-- Begin Reading passage --

Table 1. Material parameters for soda-lime silica glass [32,33].

PVB is the most used interlayer in laminated window glass and automobile windshields. It is a highly flexible material and may undergo large strains before failure without significant permanent deformation. It is also considered to be nearly incompressible [34]. Moreover, PVB exhibits a nonlinear behaviour that is dependent on the loading rate and the temperature [35,36]. The stress-strain history at high strain rates shows an initial steep rise in the stress before an abrupt decrease occurs. This initial rise is not observed at low strain rates. In a study by Hooper et al. [35], the instantaneous shear modulus of PVB at room temperature was measured to G₀=178 MPa. Thus, by assuming an incompressible material (Poisson's ratio ν=0.5) the instantaneous Young's modulus is found to be E₀=534 MPa. Finally, it has been reported that the failure strain of PVB decreases with an increasing strain rate [36].

Laminated glass is typically made by sandwiching layers of polymer in between two or more glass plates. The layers are bonded together mechanically and chemically through a process including heat and pressure in an autoclave. The main purpose of the polymer interlayer is to increase the loading resistance, to retain broken glass fragments on the interlayer and to break the glass fragments into smaller pieces when the glass fractures. The laminated glass plates used in this study were delivered by Modum Glassindustri in Norway.

Fig. 1 shows the stacking sequence of the laminated glass plates subjected to ballistic impact in the study: Three plies of 3.8 mm thick glass plates separated by two 1.52 mm thick PVB plies. The total nominal thickness of one double-laminated plate is thus 14.44 mm, while the in-plane dimensions were 400 mm × 400 mm. Two different glass pane configurations were tested:

• DLx1 – One double-laminated glass plate (left in Fig. 1).
• DLx2 – Two layers of double-laminated glass plates with a 24 mm airgap in between (right in Fig. 1).

DLx1 was tested twice (DLx1-1 and DLx1-2) at two different impact velocities, whereas DLx2 was tested six times (DLx2-1 to DLx2-6) at five different impact velocities.

-- End Reading passage --
-- Begin Entries supplied --

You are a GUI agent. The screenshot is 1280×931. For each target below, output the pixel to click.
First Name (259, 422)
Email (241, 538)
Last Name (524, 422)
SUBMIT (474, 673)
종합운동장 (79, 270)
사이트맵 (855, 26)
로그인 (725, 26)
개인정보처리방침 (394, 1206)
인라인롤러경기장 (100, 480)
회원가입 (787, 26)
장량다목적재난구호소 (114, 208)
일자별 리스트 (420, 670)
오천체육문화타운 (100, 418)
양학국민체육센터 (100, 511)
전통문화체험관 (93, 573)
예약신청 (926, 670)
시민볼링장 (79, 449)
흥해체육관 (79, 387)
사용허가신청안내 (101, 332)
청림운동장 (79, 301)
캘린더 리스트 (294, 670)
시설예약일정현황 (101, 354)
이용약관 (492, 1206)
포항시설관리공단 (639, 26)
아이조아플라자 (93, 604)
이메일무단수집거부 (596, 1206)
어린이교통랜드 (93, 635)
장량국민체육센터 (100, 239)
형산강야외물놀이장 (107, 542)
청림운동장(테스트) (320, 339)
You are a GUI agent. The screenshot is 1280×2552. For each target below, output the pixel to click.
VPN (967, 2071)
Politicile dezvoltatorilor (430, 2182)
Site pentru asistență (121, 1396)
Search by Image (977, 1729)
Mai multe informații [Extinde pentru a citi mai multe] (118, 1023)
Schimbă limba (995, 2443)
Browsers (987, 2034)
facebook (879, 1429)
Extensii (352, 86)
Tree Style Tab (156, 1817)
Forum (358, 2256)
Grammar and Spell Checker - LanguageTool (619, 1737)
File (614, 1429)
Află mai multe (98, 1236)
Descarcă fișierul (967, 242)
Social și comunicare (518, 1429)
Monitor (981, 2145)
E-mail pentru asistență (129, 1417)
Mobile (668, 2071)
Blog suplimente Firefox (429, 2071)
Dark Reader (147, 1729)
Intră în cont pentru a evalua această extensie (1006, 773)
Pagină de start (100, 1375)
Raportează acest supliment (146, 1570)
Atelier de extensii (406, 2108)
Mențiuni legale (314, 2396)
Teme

-- End Entries supplied --

• _What is asked_
Write out the passage on laminated glass word for word, from "Fig. 1 shows the stacking" up to and including "plate (left in Fig. 1).".

• _Solution to this exercise_
Fig. 1 shows the stacking sequence of the laminated glass plates subjected to ballistic impact in the study: Three plies of 3.8 mm thick glass plates separated by two 1.52 mm thick PVB plies. The total nominal thickness of one double-laminated plate is thus 14.44 mm, while the in-plane dimensions were 400 mm × 400 mm. Two different glass pane configurations were tested:

• DLx1 – One double-laminated glass plate (left in Fig. 1).